Cigarette écrasée et soupir au coin des lèvres, ce ne fut qu'une fois qu'elle essuyait une discrète larme au coin de son œil, qu'elle remarquait le visage d'Alejandro.


- Colonel?

- Sí?

- Una problema?

- No. Votre récit fut quelque peu captivant, malgré la tournure des événements.
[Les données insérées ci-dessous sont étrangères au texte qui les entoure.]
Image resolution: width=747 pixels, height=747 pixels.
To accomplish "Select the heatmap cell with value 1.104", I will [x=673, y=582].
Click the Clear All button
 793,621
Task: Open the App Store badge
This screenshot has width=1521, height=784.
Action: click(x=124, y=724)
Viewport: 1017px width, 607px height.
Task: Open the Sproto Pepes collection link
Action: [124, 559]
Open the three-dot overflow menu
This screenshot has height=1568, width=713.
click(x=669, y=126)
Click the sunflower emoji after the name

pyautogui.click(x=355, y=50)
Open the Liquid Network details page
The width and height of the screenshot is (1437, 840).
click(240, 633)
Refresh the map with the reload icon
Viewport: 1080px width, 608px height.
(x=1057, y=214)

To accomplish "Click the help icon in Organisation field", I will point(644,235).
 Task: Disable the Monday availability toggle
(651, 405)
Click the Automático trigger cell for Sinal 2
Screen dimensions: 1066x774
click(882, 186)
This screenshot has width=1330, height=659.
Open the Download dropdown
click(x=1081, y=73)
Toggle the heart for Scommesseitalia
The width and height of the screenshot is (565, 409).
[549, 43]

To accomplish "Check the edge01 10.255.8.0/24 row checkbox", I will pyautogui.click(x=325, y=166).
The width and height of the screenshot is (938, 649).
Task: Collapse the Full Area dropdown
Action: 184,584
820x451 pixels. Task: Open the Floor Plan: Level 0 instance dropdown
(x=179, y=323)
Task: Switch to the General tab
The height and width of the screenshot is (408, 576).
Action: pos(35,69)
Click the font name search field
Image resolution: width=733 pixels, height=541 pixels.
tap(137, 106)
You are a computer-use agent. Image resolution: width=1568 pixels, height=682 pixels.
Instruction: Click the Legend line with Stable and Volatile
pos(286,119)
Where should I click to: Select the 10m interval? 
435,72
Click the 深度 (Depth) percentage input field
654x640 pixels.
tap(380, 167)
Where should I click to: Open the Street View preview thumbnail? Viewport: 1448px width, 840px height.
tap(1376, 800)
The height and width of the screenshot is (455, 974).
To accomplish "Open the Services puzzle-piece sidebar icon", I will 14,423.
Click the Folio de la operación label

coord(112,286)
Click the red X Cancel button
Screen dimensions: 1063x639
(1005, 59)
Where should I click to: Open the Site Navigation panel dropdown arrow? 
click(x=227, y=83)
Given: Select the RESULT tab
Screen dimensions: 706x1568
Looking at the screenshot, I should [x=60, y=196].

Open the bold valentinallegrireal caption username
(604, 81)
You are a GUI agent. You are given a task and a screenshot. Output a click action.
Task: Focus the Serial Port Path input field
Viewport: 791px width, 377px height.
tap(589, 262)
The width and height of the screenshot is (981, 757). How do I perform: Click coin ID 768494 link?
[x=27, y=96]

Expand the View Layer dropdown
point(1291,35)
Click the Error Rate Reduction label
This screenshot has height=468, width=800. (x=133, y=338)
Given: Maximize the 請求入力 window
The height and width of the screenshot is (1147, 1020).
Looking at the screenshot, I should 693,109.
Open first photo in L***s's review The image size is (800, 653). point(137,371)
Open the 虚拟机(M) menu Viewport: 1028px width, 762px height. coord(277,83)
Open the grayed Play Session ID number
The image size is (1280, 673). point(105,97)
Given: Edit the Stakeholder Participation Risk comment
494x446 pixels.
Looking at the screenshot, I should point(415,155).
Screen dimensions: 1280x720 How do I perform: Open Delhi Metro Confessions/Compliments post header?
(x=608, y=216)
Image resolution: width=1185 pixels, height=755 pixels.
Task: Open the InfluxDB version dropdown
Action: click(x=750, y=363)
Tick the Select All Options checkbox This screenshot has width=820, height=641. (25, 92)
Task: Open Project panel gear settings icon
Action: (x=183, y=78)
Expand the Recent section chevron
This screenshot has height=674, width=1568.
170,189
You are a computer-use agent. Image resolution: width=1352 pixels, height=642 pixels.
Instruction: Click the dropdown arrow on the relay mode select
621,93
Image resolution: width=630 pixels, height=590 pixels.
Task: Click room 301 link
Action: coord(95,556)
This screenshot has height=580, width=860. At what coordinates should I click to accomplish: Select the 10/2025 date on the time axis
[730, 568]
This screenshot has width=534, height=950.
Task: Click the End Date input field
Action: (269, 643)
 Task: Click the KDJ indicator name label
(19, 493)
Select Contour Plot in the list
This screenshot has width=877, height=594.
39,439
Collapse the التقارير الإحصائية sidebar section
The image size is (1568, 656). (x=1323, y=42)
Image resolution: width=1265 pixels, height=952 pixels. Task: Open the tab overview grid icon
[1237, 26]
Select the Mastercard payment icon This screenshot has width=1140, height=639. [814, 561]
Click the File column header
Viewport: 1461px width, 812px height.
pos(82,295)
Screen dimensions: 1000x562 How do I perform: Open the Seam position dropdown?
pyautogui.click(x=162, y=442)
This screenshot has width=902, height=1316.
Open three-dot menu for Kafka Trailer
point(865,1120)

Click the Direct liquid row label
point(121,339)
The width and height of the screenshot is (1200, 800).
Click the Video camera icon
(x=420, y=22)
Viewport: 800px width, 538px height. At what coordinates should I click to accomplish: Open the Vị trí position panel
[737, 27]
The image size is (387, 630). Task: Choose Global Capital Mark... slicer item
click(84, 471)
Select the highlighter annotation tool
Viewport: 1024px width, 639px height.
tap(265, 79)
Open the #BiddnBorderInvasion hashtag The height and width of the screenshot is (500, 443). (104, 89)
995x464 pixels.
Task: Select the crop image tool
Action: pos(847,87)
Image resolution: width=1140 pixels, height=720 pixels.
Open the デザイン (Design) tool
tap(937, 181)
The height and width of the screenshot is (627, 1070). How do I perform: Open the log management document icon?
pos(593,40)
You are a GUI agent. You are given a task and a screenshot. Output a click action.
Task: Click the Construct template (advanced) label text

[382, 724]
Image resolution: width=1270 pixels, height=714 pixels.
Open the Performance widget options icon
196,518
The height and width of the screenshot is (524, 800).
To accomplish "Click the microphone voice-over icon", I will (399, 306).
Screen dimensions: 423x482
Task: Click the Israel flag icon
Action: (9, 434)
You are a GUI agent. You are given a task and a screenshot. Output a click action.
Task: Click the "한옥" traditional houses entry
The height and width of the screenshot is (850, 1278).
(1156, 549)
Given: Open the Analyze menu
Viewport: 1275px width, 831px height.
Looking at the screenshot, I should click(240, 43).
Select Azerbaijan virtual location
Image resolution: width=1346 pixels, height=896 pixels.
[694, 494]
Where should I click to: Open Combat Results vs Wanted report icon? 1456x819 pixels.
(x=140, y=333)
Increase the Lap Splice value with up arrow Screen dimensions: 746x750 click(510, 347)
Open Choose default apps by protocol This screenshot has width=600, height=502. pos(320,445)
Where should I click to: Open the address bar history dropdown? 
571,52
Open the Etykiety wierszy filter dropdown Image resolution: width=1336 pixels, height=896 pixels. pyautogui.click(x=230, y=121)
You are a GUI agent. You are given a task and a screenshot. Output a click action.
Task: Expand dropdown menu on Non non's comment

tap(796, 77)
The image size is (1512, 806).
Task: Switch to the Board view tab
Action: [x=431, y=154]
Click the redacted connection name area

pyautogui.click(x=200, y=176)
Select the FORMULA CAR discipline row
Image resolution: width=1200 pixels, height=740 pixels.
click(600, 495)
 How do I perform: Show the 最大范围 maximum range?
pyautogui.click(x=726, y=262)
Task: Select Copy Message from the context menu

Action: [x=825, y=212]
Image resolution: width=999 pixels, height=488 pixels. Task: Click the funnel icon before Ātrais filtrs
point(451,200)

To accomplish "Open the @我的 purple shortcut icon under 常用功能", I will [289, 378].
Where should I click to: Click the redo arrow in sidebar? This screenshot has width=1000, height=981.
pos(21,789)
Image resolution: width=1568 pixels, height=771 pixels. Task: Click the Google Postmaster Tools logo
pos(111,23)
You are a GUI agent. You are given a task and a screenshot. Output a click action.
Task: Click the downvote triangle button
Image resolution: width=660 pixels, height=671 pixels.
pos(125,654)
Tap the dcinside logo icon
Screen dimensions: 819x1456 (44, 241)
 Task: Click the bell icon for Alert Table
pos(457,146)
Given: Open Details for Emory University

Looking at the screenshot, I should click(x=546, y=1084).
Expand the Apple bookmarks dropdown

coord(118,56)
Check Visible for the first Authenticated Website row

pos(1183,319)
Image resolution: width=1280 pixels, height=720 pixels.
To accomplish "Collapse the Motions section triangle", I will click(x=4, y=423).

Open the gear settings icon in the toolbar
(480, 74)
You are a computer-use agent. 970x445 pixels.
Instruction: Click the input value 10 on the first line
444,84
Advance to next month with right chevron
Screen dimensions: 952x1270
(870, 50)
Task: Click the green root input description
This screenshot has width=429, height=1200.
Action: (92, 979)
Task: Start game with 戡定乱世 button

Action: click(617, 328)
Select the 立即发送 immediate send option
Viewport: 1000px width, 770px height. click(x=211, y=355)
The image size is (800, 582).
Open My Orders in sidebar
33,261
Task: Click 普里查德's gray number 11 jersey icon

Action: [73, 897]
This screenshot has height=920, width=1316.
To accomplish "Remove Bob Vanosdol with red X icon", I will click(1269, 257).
- Oh. Je me suis laissée prendre au jeu de vous raconter mon histoire, en quelques sortes. Vous êtes la deuxième personne après Laswell à vraiment savoir ce qu'il s'est passé.

- Ah?

- Kate est celle qui m'a rapatriée en hélico.

- Oh.

- Merci de m'avoir écoutée. On se sent un peu plus compris, dans ces moments là. Malgré cette histoire, je me suis jurée d'avoir la tête de Garza sur un plateau.

- On vous aidera.

- Je n'en doute pas, Colonel.

- Alejandro.

- Hmm?

- Appelez-moi Alejandro.

- Très bien. Alejandro. Et appelez moi Almá.

- Si, señora.


Alejandro parti, Almá sentait le poids sur ses épaules diminuer. Au moins, quelqu'un l'avait écouté, pour une fois. Et elle s'était laissé aller à parler, à ouvrir cette page qu'elle croyait avoir oubliée.


Pirata la fit vite revenir à la réalité, cependant.


- Callate, cabròn!

- ¿Qué pasà?

- Ce putain d'oiseau m'a mordu !

- Luiz, je t'ai déjà dit, ne le touche pas, il ne te supporte pas !

- Bon à empailler, saloperie !

- LUIZ !

- Perdona, commandante.

- Hors de ma vue.

- KYAH! MOVER, HIJO DE PUTA!

- PIRATA, ENOUGH! Mierda...

- Sí, señora.

- Il a l'air de vous écouter.

- Il n'a jamais écouté qu'Antuán et moi, de toute façon. Messieurs, si vous avez faim, je vous propose la cantine. Quant à moi, je vous retrouve tout à l'heure.